Можно разными глазами смотреть на эту чрезвычайно цветистую эпоху нашего литературного искусства, но никто не будет спорить со мной, что эта эпоха была школой литературы, и требования к нашему ремеслу чрезвычайно повысились в это время. Но не так просто, как многие думают, совершилось это культурное завоевание отделения литературы от гражданства, освобождение художника от, как теперь называют, «социального заказа», равнозначащее с отделением церкви от государства. Конец диктатуры гражданской в художественной литературе не значил утрату родственного поручения, которое, по-моему, непременно должен чувствовать всякий крупный художник.
Никто из крупных писателей и поэтов того времени, однако, не определил себя как эстет, каждый из них, я знаю, писал в соотношении с тем, что происходило внутри вулкана, который представляла тогда народная жизнь. Мне кажется, более всех других, тоже очень чутких к жизни поэтов, отразил и в своем творчестве, и в своей личности трагическую эпоху русского искусства Александр Блок. Взять даже внешнюю жизнь поэта — рабочий, крестьянин, земский интеллигент — все бывали у Блока, и кто бывал, будет до гроба хранить очарование равенства всех в общении с этим прекрасным душой и телом человеком. И ни один Блок, а все писали и озарялись в сторону революции. Мережковский даже пророчил, что символисты первые сгорят в огне революции, что с них начнется пожар.
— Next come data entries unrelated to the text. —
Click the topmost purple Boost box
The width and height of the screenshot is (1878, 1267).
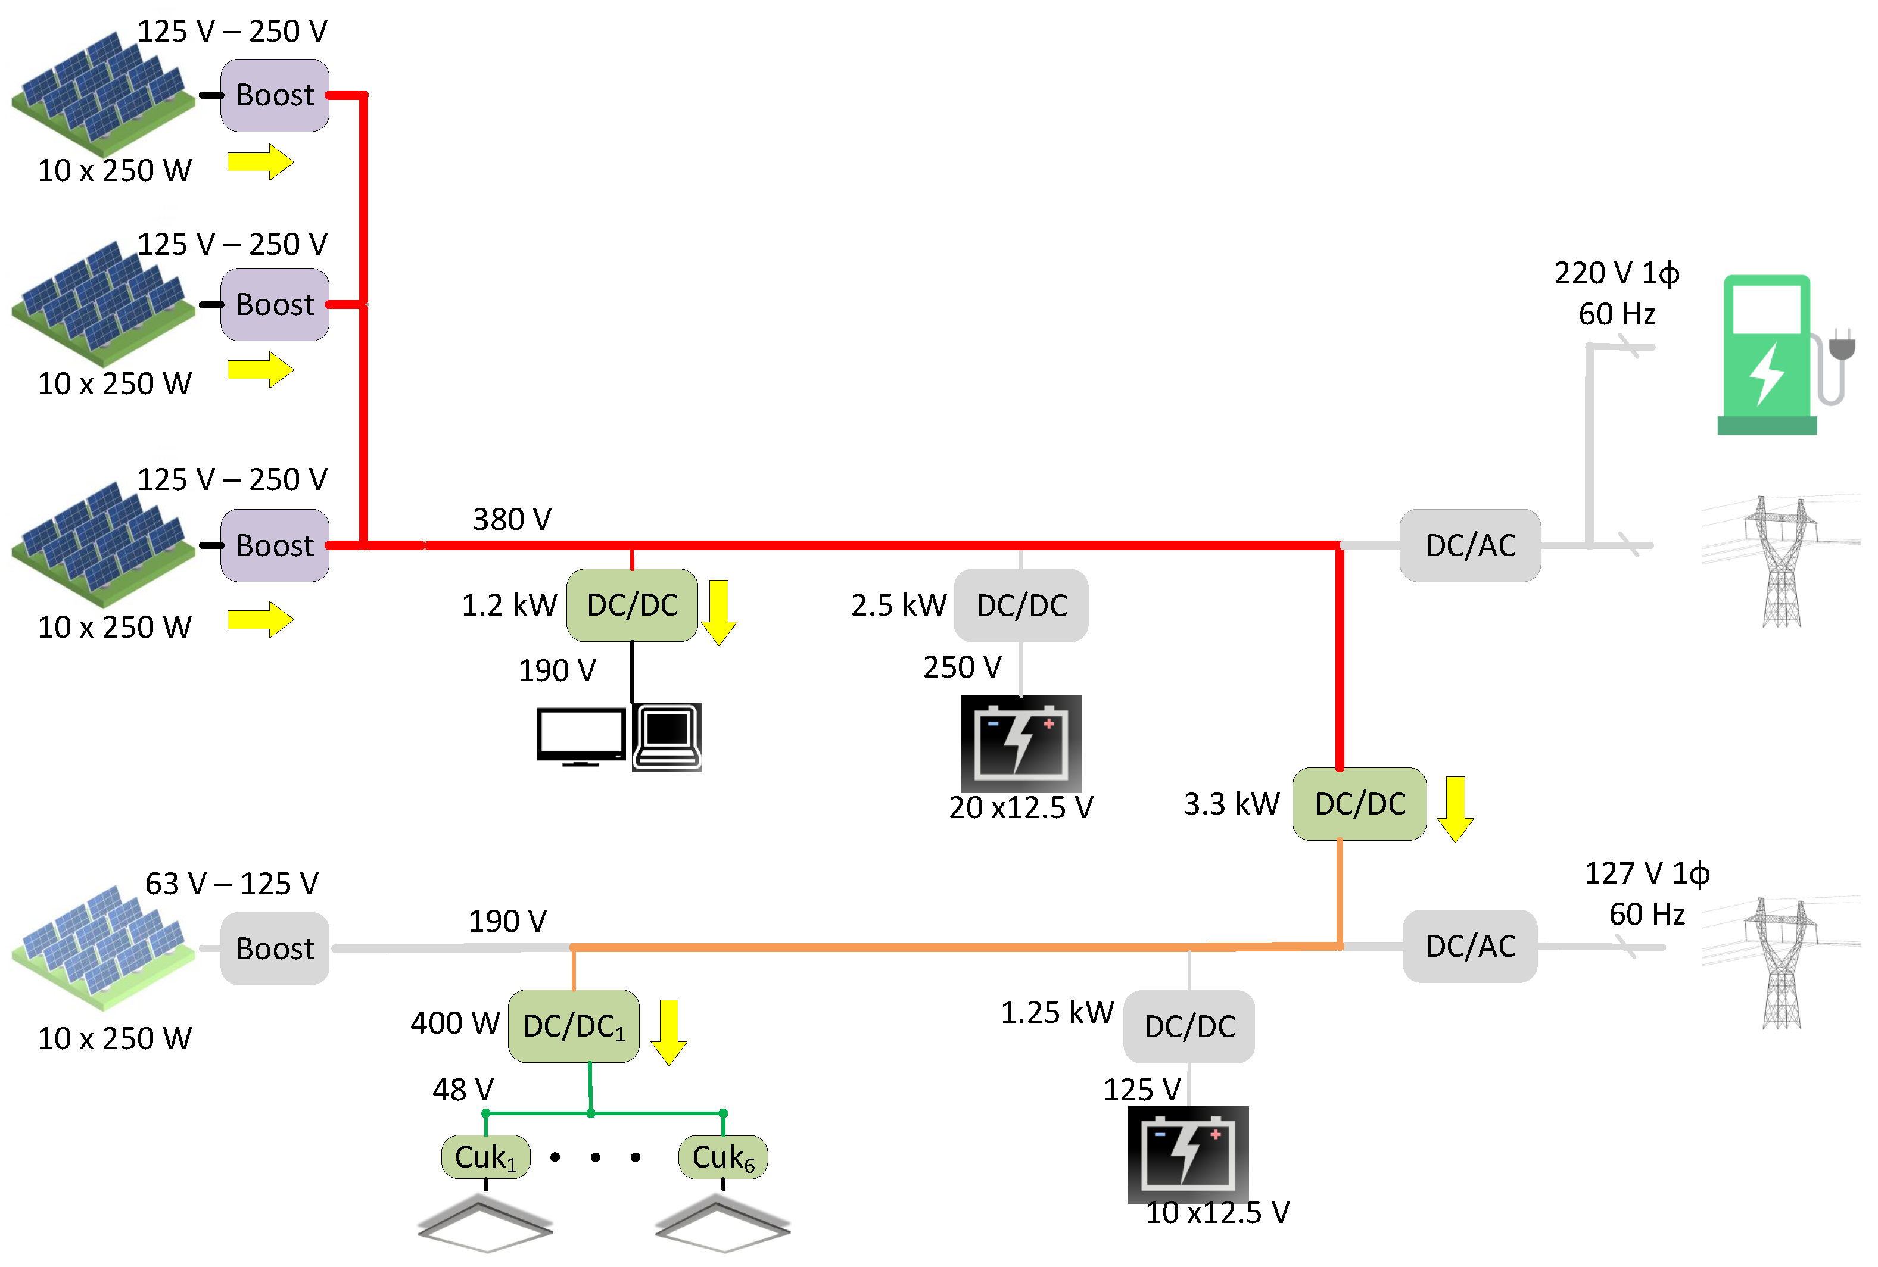275,95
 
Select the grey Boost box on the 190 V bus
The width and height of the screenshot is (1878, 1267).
275,948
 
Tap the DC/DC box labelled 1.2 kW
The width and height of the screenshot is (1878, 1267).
632,605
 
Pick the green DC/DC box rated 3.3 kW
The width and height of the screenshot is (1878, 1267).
1360,804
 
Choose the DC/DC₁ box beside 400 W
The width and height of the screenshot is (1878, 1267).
574,1026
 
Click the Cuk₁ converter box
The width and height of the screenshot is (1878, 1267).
485,1157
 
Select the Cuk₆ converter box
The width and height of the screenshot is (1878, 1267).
723,1157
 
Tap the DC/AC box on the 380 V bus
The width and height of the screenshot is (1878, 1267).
1471,545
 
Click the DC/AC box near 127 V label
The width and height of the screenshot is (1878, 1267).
1471,946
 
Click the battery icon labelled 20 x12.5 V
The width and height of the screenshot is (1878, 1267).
1021,744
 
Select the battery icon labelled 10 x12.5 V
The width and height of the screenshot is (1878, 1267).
1188,1154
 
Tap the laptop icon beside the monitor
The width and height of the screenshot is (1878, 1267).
668,737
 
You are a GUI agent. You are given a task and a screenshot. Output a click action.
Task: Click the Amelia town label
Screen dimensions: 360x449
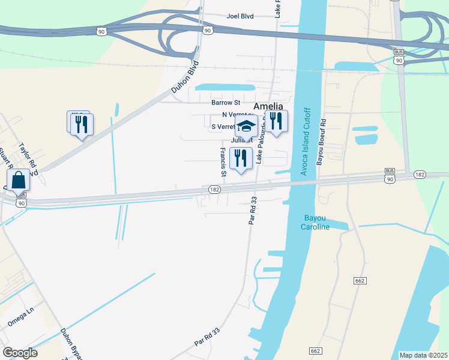(x=268, y=106)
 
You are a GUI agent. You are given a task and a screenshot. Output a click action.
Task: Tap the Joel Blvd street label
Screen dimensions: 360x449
(x=241, y=16)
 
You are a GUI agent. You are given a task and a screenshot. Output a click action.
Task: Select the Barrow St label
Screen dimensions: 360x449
(x=226, y=103)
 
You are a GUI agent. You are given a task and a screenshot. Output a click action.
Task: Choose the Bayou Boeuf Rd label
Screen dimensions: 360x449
(x=322, y=142)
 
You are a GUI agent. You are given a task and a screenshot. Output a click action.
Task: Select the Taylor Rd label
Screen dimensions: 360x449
(x=28, y=155)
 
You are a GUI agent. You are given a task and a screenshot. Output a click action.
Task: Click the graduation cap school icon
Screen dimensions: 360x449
(x=246, y=126)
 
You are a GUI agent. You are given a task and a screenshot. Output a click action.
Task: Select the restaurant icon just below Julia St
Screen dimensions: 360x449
(x=241, y=158)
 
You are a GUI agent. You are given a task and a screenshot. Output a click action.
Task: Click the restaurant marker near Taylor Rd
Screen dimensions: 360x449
(x=82, y=124)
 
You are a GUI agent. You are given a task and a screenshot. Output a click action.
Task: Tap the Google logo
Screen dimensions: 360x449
(x=20, y=352)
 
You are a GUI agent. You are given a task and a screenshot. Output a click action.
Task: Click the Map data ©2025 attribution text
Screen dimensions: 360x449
(x=423, y=355)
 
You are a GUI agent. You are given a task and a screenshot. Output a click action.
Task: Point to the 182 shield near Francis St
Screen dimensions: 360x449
(x=214, y=189)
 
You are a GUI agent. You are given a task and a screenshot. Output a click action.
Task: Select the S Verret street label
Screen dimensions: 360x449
(x=223, y=127)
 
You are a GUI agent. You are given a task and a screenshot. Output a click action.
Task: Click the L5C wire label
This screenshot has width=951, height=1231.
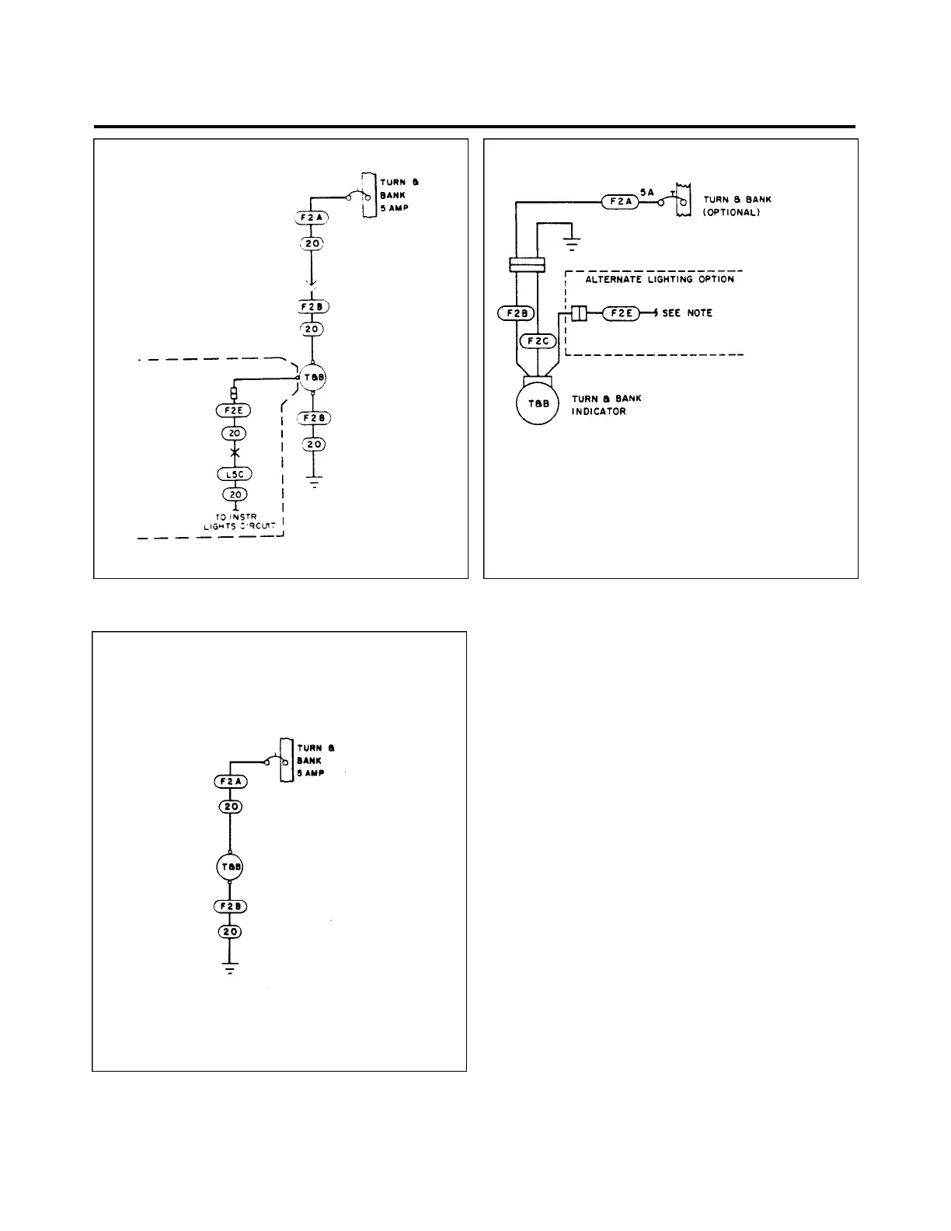pyautogui.click(x=234, y=474)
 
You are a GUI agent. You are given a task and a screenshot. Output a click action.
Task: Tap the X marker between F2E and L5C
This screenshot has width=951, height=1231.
pyautogui.click(x=234, y=453)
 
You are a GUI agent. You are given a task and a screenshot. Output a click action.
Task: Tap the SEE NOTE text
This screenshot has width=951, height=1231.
pyautogui.click(x=687, y=313)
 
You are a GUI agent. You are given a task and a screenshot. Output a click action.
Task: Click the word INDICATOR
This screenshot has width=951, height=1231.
pyautogui.click(x=599, y=411)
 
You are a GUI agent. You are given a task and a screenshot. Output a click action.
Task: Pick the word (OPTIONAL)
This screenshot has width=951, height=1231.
pyautogui.click(x=731, y=212)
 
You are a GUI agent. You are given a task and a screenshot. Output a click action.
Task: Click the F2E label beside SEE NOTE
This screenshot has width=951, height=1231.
pyautogui.click(x=621, y=313)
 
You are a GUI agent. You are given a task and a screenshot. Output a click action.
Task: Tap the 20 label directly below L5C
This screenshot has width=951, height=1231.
pyautogui.click(x=234, y=494)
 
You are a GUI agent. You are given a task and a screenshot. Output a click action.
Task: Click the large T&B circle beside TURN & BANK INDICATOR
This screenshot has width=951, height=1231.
pyautogui.click(x=539, y=403)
Где же был в это время Горький? Горький не жил в мире искусства. Он блуждал где-то там, ближе к вулкану, и появлялся. Блок о нем говорил: «Горький как художник и не начинался». Я хорошо и точно помню эти его слова: Блок очень много думал о Горьком, часто о нем вспоминал и говорил; в устах Блока «Горький как художник и не начинался» означало, конечно, не то, что Горький не написал еще ни одного художественного сочинения, а что Горький не принял в себя целиком трагедию художника того времени: быть художником во что бы то ни стало, хотя бы земля разорвалась под ногами… <дальше зачеркнуто>: что если я выражу это такими словами: Блок принимал на себя обязанности неба, Горький — земли и человека?
Я говорю о вершинах эпохи, но литератор, который к ним примыкал, средний человек, стилизатор-множитель, поверхностный богоискатель был жалок как человек в сравнении с предшествующей эпохой гражданства за счет идейных земских врачей, учителей, агрономов — множился, как кролик, литератор. Зинаида Гиппиус не могла любить Горького, но однажды сказала: «И все-таки то, что вертится около Горького — это лучшее». Ремизов — антипод Горького и по складу своих убеждений, и по искусству своему, помнится, тоже сказал: «А как человек Горький очень хороший, обаятельный, прекрасный». Я хочу этим сказать, что будучи в стороне от фокуса, в котором скрещивались худож. творческие боги… <не дописано>.